Dataset excerpts
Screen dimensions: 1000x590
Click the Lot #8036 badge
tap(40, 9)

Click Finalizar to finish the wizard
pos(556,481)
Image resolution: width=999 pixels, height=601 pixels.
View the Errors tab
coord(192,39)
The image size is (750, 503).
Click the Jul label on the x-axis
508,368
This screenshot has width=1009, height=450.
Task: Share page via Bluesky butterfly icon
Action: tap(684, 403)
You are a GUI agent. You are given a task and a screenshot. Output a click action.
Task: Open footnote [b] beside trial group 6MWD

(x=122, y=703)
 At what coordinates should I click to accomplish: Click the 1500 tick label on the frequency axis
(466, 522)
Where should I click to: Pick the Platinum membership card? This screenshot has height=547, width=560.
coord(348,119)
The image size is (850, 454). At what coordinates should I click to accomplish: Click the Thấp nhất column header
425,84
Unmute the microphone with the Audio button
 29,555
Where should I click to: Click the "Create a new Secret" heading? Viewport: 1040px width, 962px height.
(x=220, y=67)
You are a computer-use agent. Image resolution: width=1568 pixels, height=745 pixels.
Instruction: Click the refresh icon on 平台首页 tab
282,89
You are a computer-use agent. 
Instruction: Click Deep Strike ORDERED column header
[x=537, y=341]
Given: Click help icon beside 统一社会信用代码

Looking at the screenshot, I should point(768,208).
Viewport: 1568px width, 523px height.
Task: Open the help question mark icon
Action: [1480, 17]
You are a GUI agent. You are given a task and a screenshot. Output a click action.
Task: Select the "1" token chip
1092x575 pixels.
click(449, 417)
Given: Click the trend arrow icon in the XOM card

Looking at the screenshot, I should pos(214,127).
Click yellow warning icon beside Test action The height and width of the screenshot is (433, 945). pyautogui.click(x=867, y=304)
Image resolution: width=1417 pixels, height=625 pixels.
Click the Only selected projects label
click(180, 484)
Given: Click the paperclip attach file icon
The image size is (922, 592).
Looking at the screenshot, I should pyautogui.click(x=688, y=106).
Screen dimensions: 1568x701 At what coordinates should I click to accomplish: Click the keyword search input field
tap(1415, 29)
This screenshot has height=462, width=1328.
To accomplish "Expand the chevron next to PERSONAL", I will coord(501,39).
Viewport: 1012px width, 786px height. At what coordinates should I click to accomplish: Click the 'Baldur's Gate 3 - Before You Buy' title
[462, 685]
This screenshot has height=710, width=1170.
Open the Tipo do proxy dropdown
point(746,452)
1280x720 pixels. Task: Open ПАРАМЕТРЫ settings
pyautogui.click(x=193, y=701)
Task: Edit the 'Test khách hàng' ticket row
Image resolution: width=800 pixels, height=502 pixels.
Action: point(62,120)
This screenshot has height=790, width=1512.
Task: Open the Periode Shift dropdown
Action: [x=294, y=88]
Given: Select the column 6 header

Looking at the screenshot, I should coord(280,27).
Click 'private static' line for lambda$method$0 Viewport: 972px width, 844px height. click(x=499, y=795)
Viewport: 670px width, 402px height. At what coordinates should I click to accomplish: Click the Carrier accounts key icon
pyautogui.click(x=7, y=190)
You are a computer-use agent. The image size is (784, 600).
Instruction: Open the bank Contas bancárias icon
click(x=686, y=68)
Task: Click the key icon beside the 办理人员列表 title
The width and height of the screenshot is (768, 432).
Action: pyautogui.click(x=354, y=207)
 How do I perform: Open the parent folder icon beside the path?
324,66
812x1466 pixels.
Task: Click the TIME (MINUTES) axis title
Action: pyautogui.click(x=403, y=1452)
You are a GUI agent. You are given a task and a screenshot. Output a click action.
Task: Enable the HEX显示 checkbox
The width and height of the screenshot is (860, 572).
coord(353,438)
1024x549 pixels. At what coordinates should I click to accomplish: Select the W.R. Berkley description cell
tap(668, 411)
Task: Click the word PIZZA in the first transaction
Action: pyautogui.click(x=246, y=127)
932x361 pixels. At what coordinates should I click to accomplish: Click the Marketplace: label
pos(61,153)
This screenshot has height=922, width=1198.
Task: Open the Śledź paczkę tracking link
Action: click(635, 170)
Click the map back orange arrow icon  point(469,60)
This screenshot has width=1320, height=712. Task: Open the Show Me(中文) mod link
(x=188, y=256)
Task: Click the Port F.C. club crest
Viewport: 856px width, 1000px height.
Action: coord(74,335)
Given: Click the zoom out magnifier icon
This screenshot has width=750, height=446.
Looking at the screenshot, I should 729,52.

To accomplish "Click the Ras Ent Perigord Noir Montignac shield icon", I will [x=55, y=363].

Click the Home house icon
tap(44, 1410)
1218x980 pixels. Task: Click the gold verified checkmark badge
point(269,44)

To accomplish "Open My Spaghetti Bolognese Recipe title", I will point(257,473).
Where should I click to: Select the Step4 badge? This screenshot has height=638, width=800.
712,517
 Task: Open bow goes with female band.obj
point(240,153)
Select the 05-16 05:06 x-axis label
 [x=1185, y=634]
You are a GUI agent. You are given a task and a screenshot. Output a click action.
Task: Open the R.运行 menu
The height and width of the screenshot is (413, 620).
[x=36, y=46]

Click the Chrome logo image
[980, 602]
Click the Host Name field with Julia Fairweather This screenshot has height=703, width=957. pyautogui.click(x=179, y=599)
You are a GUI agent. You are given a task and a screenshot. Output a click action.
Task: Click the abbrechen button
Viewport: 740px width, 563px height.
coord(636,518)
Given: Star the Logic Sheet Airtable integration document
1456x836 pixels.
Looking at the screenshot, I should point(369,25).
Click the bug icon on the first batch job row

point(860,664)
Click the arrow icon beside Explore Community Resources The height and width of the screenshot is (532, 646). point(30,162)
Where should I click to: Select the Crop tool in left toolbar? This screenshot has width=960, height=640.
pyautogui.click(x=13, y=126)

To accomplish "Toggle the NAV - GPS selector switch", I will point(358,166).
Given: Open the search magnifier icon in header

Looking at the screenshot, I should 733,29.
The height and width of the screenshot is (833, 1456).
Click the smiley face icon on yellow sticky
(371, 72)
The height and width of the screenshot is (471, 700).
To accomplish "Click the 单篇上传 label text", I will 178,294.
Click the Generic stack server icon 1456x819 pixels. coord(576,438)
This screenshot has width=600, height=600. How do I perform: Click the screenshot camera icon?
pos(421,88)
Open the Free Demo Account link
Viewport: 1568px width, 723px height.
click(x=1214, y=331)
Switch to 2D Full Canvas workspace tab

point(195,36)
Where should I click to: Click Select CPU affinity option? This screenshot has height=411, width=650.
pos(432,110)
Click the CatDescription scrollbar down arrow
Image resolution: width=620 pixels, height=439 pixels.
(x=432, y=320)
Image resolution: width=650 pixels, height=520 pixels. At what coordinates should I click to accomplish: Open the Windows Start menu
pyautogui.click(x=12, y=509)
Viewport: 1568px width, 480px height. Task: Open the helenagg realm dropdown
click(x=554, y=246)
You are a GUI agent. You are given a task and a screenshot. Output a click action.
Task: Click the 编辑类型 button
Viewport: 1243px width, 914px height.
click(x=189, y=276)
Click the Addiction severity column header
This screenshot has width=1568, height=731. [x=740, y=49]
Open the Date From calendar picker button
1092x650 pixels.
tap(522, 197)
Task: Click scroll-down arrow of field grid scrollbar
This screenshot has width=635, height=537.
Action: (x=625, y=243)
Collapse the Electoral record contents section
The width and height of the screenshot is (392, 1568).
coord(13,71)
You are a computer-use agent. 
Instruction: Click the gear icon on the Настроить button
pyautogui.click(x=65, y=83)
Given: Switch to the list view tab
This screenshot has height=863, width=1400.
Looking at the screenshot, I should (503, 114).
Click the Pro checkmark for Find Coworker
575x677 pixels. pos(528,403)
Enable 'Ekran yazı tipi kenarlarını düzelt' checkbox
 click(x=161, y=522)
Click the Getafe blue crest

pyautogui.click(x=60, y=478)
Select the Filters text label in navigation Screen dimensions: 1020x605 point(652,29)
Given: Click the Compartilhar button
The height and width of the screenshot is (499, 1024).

INSTRUCTIONS FOR THE TASK:
Please write out, exactly as they appear above, only the lines in the stretch from the line with "You are a computer-use agent. Image" through the line with "Task: Select the".

WRITTEN SOLUTION:
You are a computer-use agent. Image resolution: width=1568 pixels, height=745 pixels.
Instruction: Click the refresh icon on 平台首页 tab
282,89
You are a computer-use agent. 
Instruction: Click Deep Strike ORDERED column header
[x=537, y=341]
Given: Click help icon beside 统一社会信用代码

Looking at the screenshot, I should point(768,208).
Viewport: 1568px width, 523px height.
Task: Open the help question mark icon
Action: [1480, 17]
You are a GUI agent. You are given a task and a screenshot. Output a click action.
Task: Select the "1" token chip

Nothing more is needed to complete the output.